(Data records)
::::::::
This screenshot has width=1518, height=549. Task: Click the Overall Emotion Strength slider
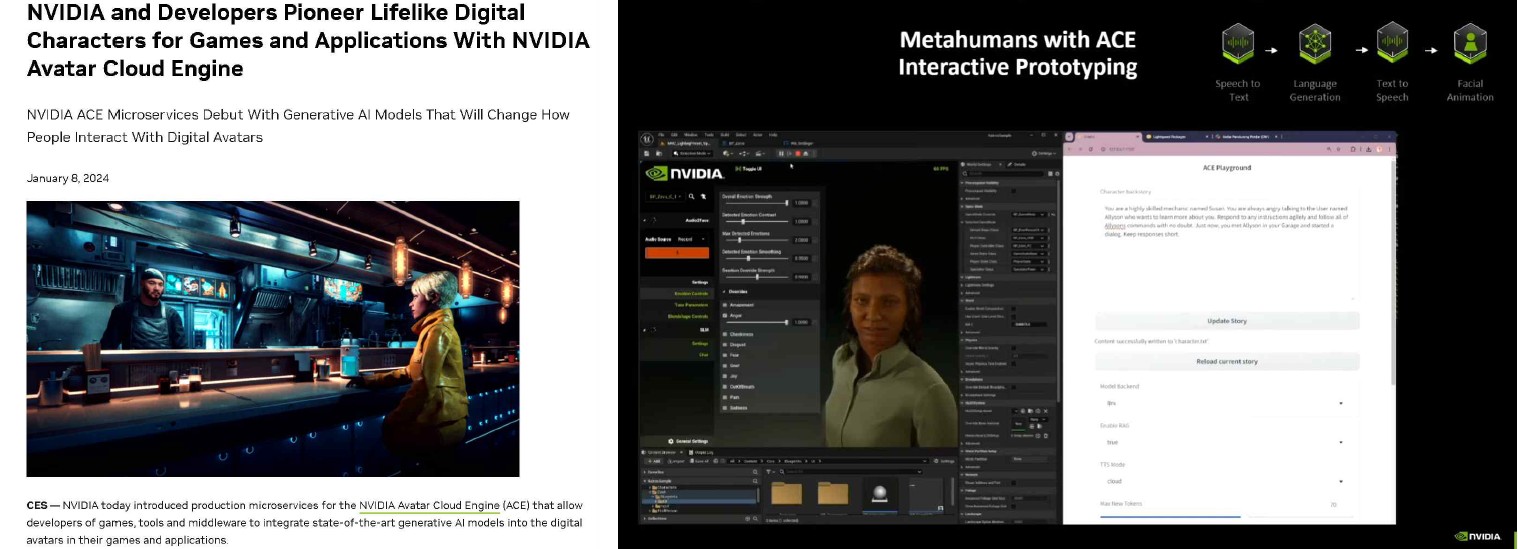click(x=765, y=203)
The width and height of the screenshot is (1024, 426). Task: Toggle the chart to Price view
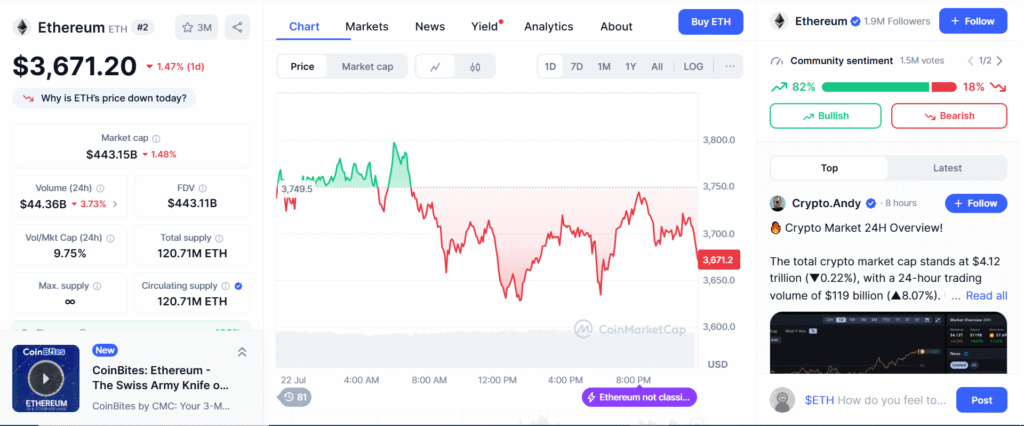click(x=302, y=67)
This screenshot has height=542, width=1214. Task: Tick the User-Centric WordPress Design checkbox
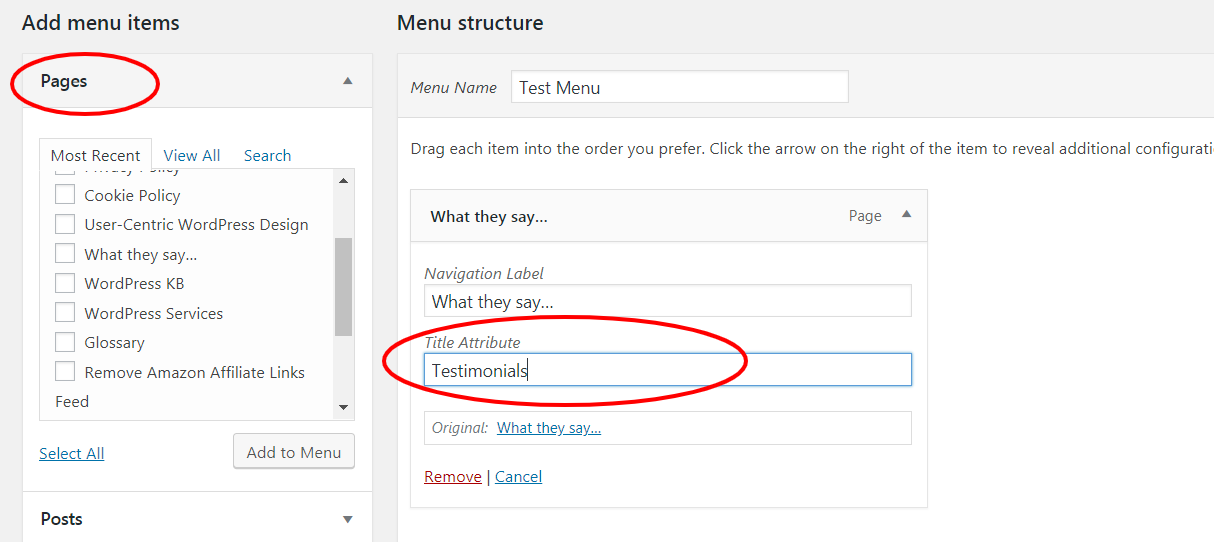(x=65, y=224)

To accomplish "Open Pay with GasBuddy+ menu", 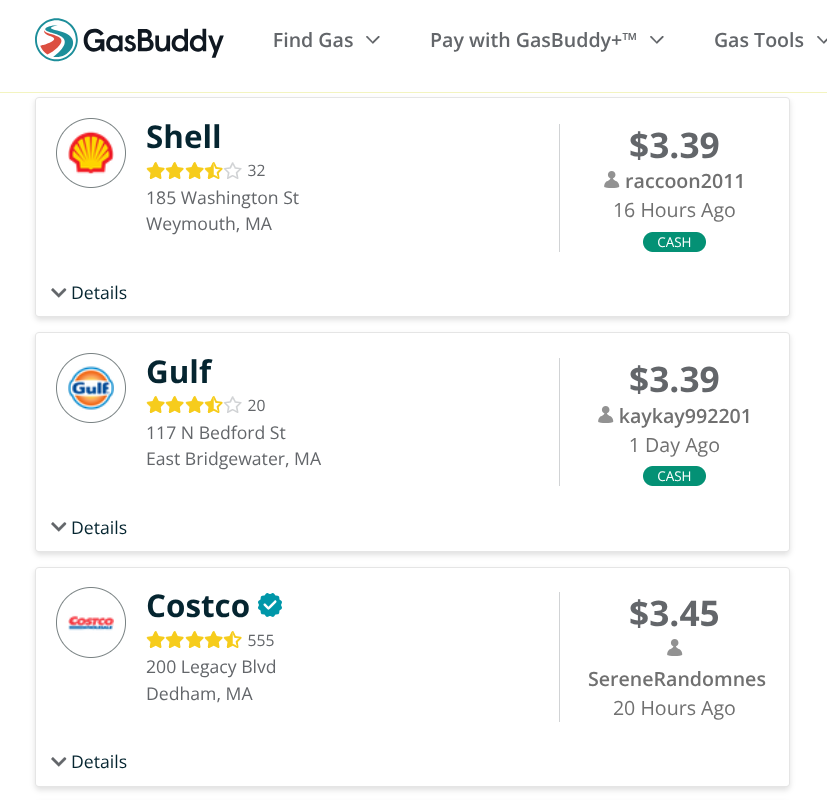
::::::::
Output exactly the lines from the line containing "This screenshot has height=542, width=1214." through the last line of the records, both included, and leave out every picture.

RESULT OF THIS EXERCISE -
This screenshot has height=542, width=1214. Task: Tick the User-Centric WordPress Design checkbox
(x=65, y=224)

To accomplish "Open Pay with GasBuddy+ menu", 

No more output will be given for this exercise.